Подрядившись в проводники и переговорив с нами о количестве необходимых для переезда лошадей, жид этот внезапно куда-то исчез и никогда после не попадался нам на глаза, что вышло несколько неожиданным и весьма пошлым результатом всех наших долгих и, как казалось, удачных переговоров. Таким образом, потерян был еще день, что и дано было почувствовать Ак-Маматову в такой степени что он поднялся с зарей на следующее утро и отправился на поиски, уже окончательно убежденный в прямой выгоде послушания.
На этот раз он привел с собой Каракалпака Мустрова, который только-что вернулся из Иркибая, куда ездил в качестве джигита-проводника при маленьком отряде, высланном из Перовского на соединение с Казалинскою колонной.
Этот, по видимому, пришел за делом, да и говорил как человек знакомый с местностью: я уговорился взять его проводником по цене которую он сам запросил, оказавшейся потом ценою баснословною, за что опять-таки можно было мне поблагодарить Ак-Маматова.
Оставалось только добыть от полковника Родионова, городского начальника, разрешение нашему проводнику сопровождать нас, без чего он никак не соглашался ехать, хотя сам я гораздо бы охотнее уклонился от этой формальности. Скрепя сердце отправился я к полковнику Родионову. Оказалось, однако, что он не только не противился моему выезду, как Верещагин, но немедленно выдал проводнику паспорт, самому мне дал разрешение на выезд, и вообще оказал мне всякую помощь и услугу которая была в его власти.

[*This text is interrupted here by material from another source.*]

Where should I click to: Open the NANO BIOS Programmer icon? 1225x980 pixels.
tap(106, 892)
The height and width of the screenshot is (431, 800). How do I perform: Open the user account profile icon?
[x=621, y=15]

Как только разошелся по городу слух что мне требуются лошади, их привели мне более сотни. Скоро самая улица у наших дверей была ими запружена, - живейший укор Ак-Маматову в его лганье; но он посмотрел на это чрезвычайно спокойно, вовсе, по видимому, не обезкураженный этою явною уликой в мошенничестве.
Я купил шесть лошадей, заплатив от 45 до 75 руб. за каждую; четыре верховых для себя, Ак-Маматова, проводника Мустрова и для молодого Киргиза которого я нанял по внушению Мустрова для ухода за лошадьми и багажем, и две лошади для перевозки багажа, фуража и воды которую нам предстояло перевозить с собою во многих местах.

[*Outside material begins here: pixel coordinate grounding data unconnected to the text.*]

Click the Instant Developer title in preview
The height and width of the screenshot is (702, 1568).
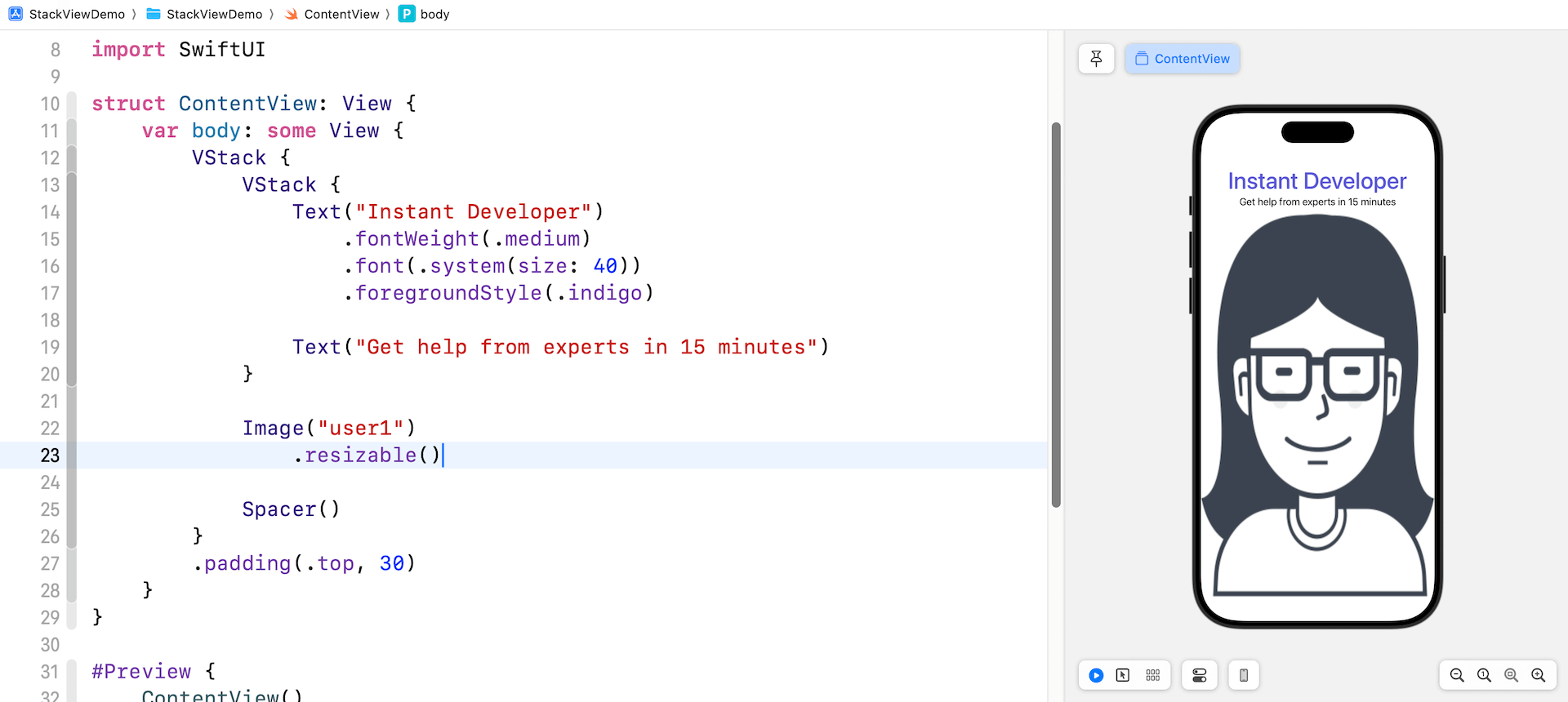click(x=1316, y=181)
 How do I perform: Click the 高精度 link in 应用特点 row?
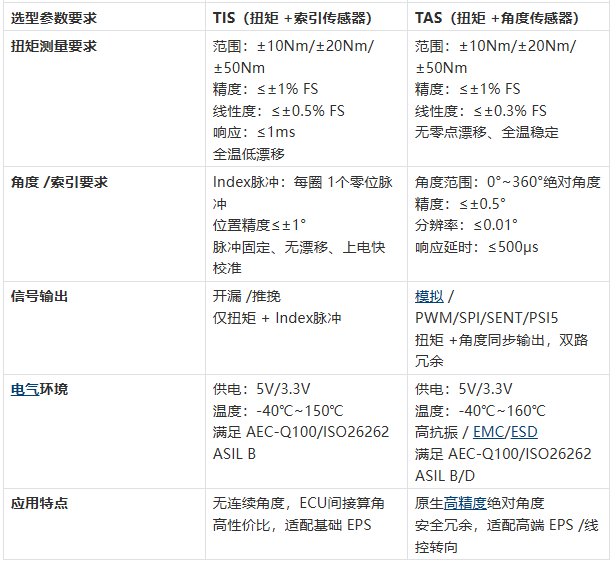[x=465, y=503]
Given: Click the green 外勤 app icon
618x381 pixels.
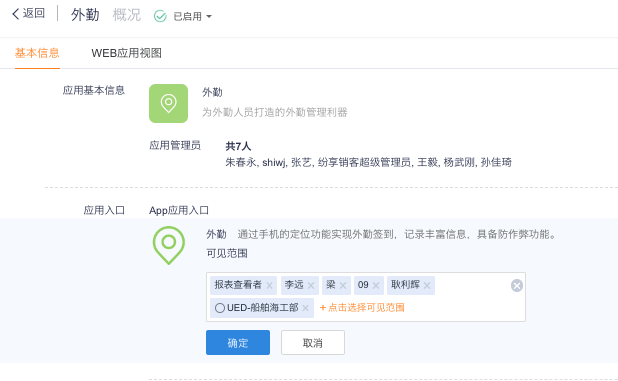Looking at the screenshot, I should [x=168, y=103].
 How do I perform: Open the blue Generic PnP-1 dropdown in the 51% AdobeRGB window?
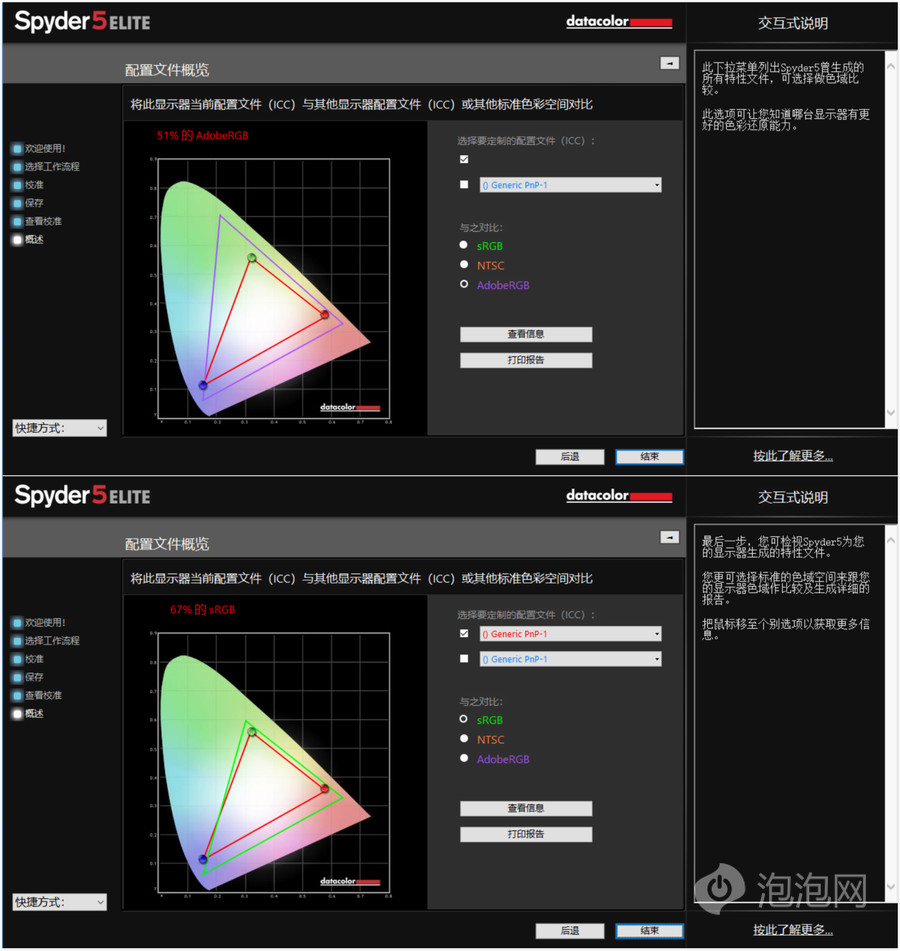point(656,185)

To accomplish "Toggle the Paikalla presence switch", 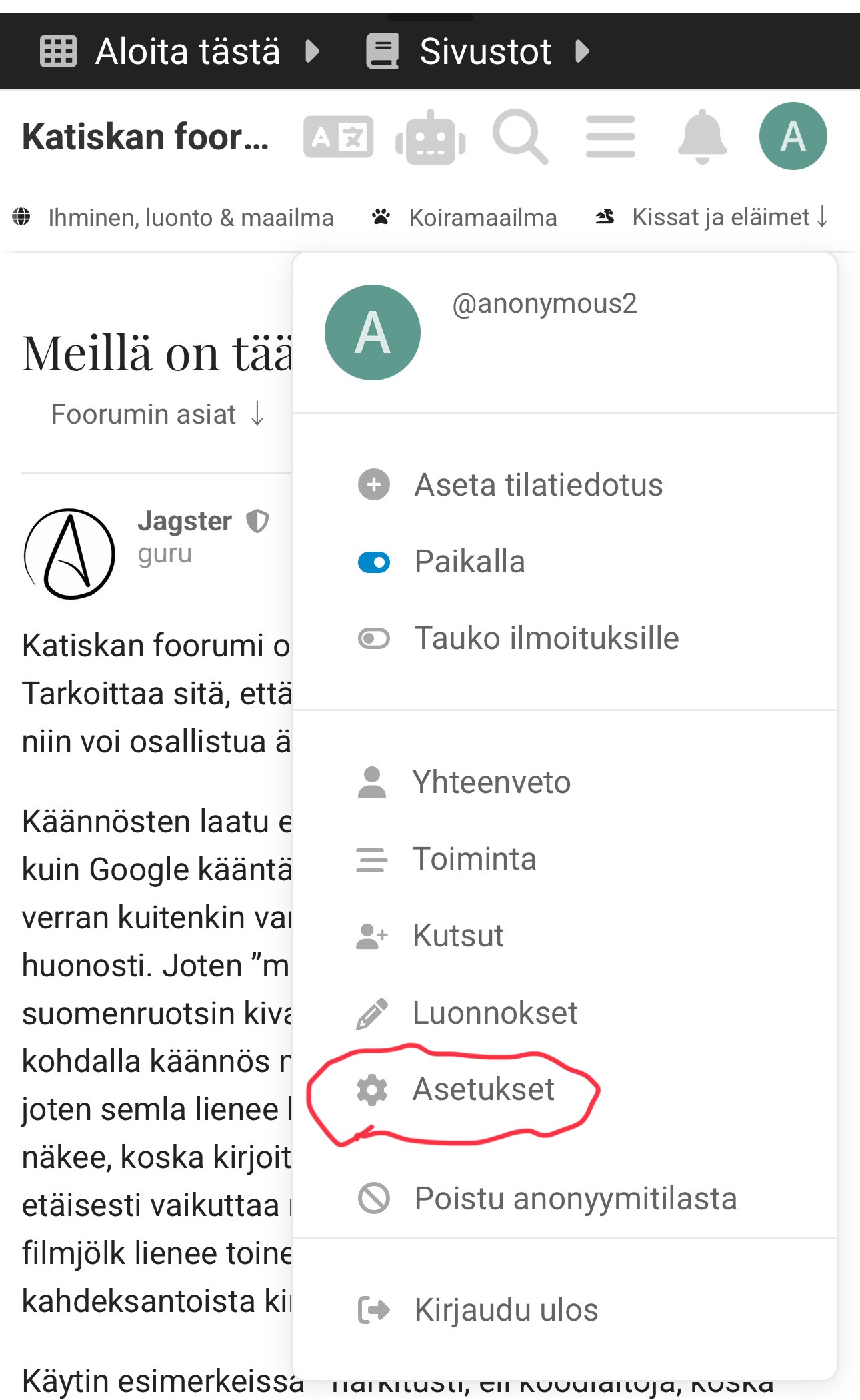I will tap(374, 562).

Верблюды, конечно, были бы много полезнее в переноске тяжестей: с ними я бы мог взять палатку, ковры, походные стул, стол, запас платья и провизии, при которых переезд пустыней не имел бы относительно ничего особенно неприятного. Я знал сам что без верблюдов я не могу себе доставить даже того комфорта которым пользуются номады, но на лошадях рассчитывал я проезжать вдвое более того пространства что проходят верблюды, а сбережение времени было для меня вопросом громадной важности.
Знай я тогда как долго суждено мне скитаться по пустыне, я бы никогда не решился пуститься в путь с одними лошадьми.
Источник:
Орфография автора сохранена. Сочинение Мак-Гахана, Москва, «В Университетской типографии (Катков и Ко) на Страстном бульваре», 1875 год. Дозволено цензурою. Москва, 25-го октября 1876 года. «Военные действия на Оксусе и падение Хивы».
Примечание об авторе статьи.
Януарий Алоиизий Мак-Гахан (англ. Januarius Aloysius MacGahan; 12 июня 1844, Нью-Лексингтон, Огайо, США - 9 июня1878, Стамбул, Османская империя) - американский военный корреспондент, работавший в Нью-Йорк Геральд и лондонском Дэйли Ньюс. Яркие статьи Мак-Гахана, описывающие поражение французской армии, принесли известность молодому журналисту.
Его статьи в «Нью-Йорк Геральд» перепечатывали многие европейские газеты. По окончании войны он взял интервью у французского лидера Леона Мишеля Гамбетта и у Виктора Гюго. В марте 1871 года одним из первых сообщает о восстании Парижской коммуны. В том же году Мак-Гахан был арестован французскими военными, но благодаря вмешательству посла Соединенных Штатов во Франции был освобожден.
В 1871 году Януарий Мак-Гахан становится корреспондентом «Нью-Йорк Геральд» в Санкт-Петербурге. Он быстро освоил русский язык, наладил знакомства с русской аристократией. В 1873 году знакомится со своей будущей женой Варварой Николаевной Елагиной, происходящей из старинной дворянской семьи. Януарий Мак-Гахан освещал визит американского генерала Уильяма Шермана в Санкт-Петербург.
Узнав о планируемом вторжении русской армии в Хивинское ханство, Мак-Гахан вопреки запрету пересекает на лошадях Кызылкум и становиться свидетелем капитуляции города Хива в 1873 году. Здесь он знакомится с полковником Михаилом Скобелевым, дружба с которым продлится до конца жизни. По результатам похода Мак-Ган публикует записки «Военные действия на Оксусе и падение Хивы», выпущенные в 1874 году в Лондоне и в 1875 году в Москве.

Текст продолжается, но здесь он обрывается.